Stanton has played in 33 games with 16 starts, including nine in 2012, the last year his athletic bio was updated.
A sport and recreation management major, Stanton earned First Team All-Colonial Athletic Association accolades for the first time in his career for posting 56 tackles with 11.5 for loss and 8.0 sacks last year.
Other than obviously not having ideal size to line up inside on a defensive line, Stanton seems to be pedestrian coming off the snap, at times looking hesitant. He does do a decent job of trying to fight his way through blocks, using his hands well, but he seems to be a very raw prospect at the NFL level.
It's always a challenge from players coming from a smaller program to hit it big in the NFL as a rookie, and Stanton will probably face that same obstacle. He has talent; it just needs to be developed and harvested.
Revised Grade: C
Tight End Xavier Grimble, USC
Per NJ.com's Jordan Raanan, the Giants are expected to sign undrafted free agent tight end Xavier Grimble.
Even though Grimble's signing isn't official as I write this, I'll include him in this slideshow.
Grimble (6’4”, 257 pounds) is the prototypical tight end in terms of having the size to be a factor as a blocker and a taste for the physical aspect that comes with playing the position.
His long arms also give the impression that he would be a reliable possession receiver in the passing game, even though he doesn’t have top-shelf speed.
The problem with Grimble has been consistency. Despite having ideal size, he doesn’t use it well.

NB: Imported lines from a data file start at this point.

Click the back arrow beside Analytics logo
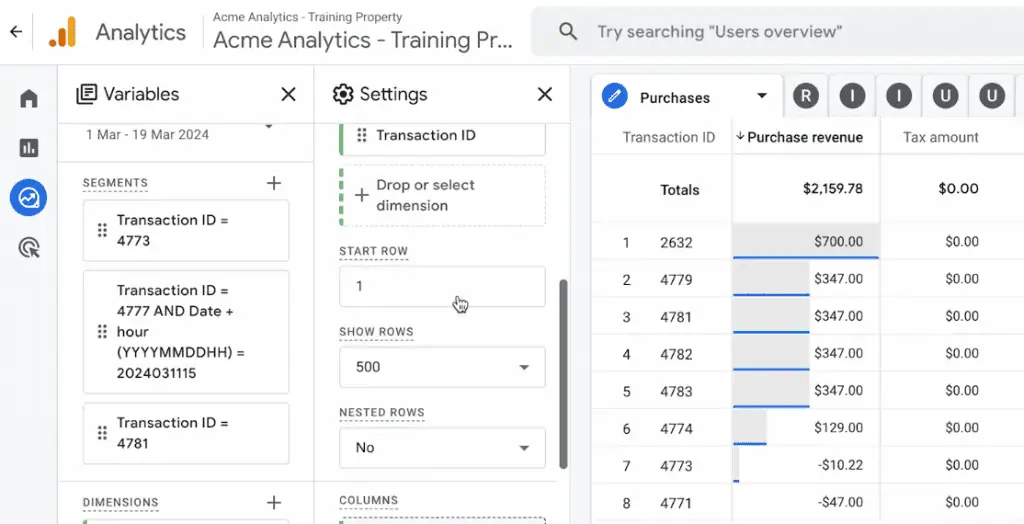Viewport: 1024px width, 524px height. tap(16, 32)
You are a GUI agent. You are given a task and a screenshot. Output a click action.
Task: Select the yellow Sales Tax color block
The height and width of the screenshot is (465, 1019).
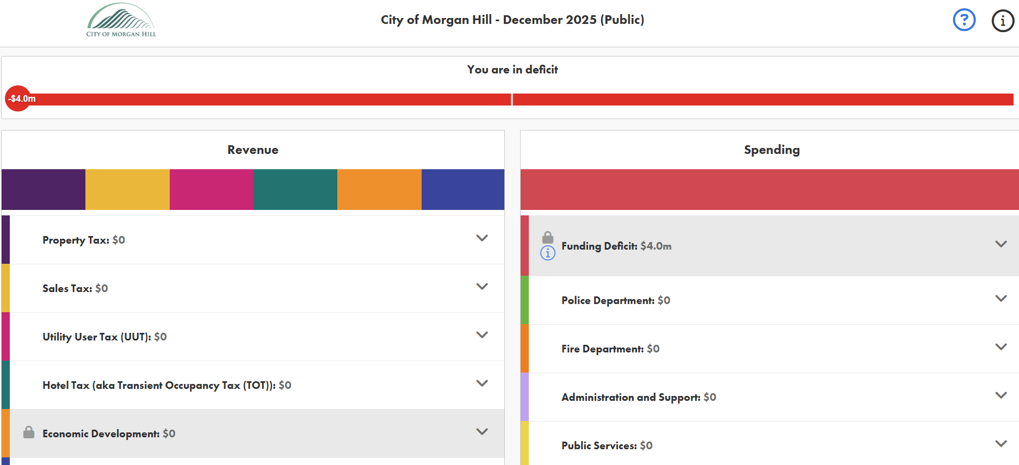pyautogui.click(x=127, y=190)
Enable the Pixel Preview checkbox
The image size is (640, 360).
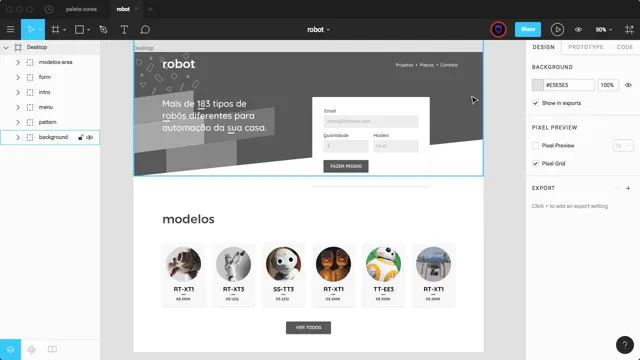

He also posted a 26.5-inch vertical jump at the combine, which is disappointing for a man his size, and tends to lunge at opponents who can then easily knock him off balance.
B/R’s Ryan McCrystal notes that Grimble’s route-running is far from being polished and, at times, looks deliberate. He did deal with some injuries last season, specifically a shoulder injury that he tried to play through, but overall his production was disappointing.
I’m not sure at this point who is going to line up at tight end for the Giants other than maybe Kellen Davis, whom NFL Draft Scout compares to Grimble.
I do think that if new tight ends coach Kevin M. Gilbride can work with Grimble to correct some of the technique flaws and get him to go hard on every snap, the Giants could very well have something here.